OKLAHOMA CITY —A high-ranking House Republican is accused of not paying child support, owing his ex-wife more than $26,000.
According to court documents, Rep. Kevin Wallace hasn’t paid court-ordered child support since a judge ordered it in December 2012. This past fall, his ex-wife, Angela Dee Wallace, filed a lawsuit against Wallace through the Department of Human Services.
The court documents stated Kevin Wallace is supposed to pay Angela Dee Wallace $280 per month for child support. Her lawyer said the lawmaker “has wholly failed and refused to voluntarily comply with said order,” alleging Kevin Wallace owes $20,160 — not including interest — on child support and almost $6,500 for medical expenses.
For someone like me who just became financially stable enough to graduate from boxed wine to twist cap bottled wine, that seems like a lot of money. But for Representative Wallace, a proponent of the Oklahoma gambling scene who also likes to write bills that help his own hunting business, you’d think that $26,000 would be pocket change. So how did he manage to get so behind on payments?
Kevin Wallace released a statement through his lawyer, Rep. Chris Kannady, saying, “The truth is that my ex-wife and I had a verbal agreement back in 2014 that, in lieu of child support, I would contribute substantially to the needs of my children that far exceeded my legal obligation. I paid my monthly child support obligation every month until we reached that alternative agreement. I have paid over $250,000 in support and payments since our divorce more than four years ago. My mistake was trusting our verbal agreement.”

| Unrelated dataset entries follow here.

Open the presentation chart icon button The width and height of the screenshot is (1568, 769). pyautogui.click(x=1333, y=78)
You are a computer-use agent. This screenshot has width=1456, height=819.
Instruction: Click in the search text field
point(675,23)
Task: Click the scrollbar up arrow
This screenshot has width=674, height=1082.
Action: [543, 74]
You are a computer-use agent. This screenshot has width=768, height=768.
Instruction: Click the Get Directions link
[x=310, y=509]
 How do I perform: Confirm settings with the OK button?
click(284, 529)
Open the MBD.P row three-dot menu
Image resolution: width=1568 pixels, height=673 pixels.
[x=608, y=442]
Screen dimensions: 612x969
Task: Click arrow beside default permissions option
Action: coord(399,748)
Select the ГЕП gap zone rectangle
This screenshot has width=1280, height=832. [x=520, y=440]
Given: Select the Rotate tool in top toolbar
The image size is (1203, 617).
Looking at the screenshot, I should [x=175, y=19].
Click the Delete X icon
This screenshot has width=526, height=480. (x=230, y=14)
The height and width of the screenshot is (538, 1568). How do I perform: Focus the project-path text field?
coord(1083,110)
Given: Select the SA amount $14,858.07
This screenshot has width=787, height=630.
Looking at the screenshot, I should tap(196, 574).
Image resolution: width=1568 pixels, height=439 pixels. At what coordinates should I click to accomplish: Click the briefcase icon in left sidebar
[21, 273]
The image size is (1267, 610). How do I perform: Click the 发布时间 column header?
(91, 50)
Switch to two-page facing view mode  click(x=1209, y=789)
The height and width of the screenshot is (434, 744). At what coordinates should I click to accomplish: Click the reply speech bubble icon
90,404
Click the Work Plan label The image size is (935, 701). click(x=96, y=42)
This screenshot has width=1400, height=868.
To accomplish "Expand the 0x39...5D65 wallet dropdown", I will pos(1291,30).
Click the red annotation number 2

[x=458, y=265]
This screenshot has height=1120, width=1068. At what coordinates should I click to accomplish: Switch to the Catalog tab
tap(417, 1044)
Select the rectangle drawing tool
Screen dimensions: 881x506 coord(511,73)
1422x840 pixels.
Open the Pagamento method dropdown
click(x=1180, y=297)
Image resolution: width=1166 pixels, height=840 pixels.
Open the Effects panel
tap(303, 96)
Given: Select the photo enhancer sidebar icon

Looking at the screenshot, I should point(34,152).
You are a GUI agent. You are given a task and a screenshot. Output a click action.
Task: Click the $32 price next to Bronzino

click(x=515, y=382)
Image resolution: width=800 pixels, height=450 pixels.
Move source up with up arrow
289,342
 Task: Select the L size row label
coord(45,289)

Now, I am not a lawyer and my millennial attention span couldn’t spend more than 60 seconds reading the actual laws in Oklahoma regarding child support. But I did come across a handy guide from the Divorce Law Office in Tulsa, which states that in Oklahoma verbal agreements on child support are not legally binding. If his lawyer, State Representative Chris Kannady, wasn’t too busy worrying about legislating high school football or making the world’s most vague campaign promises to let him know this, Kevin Wallace probably wouldn’t be in this mess.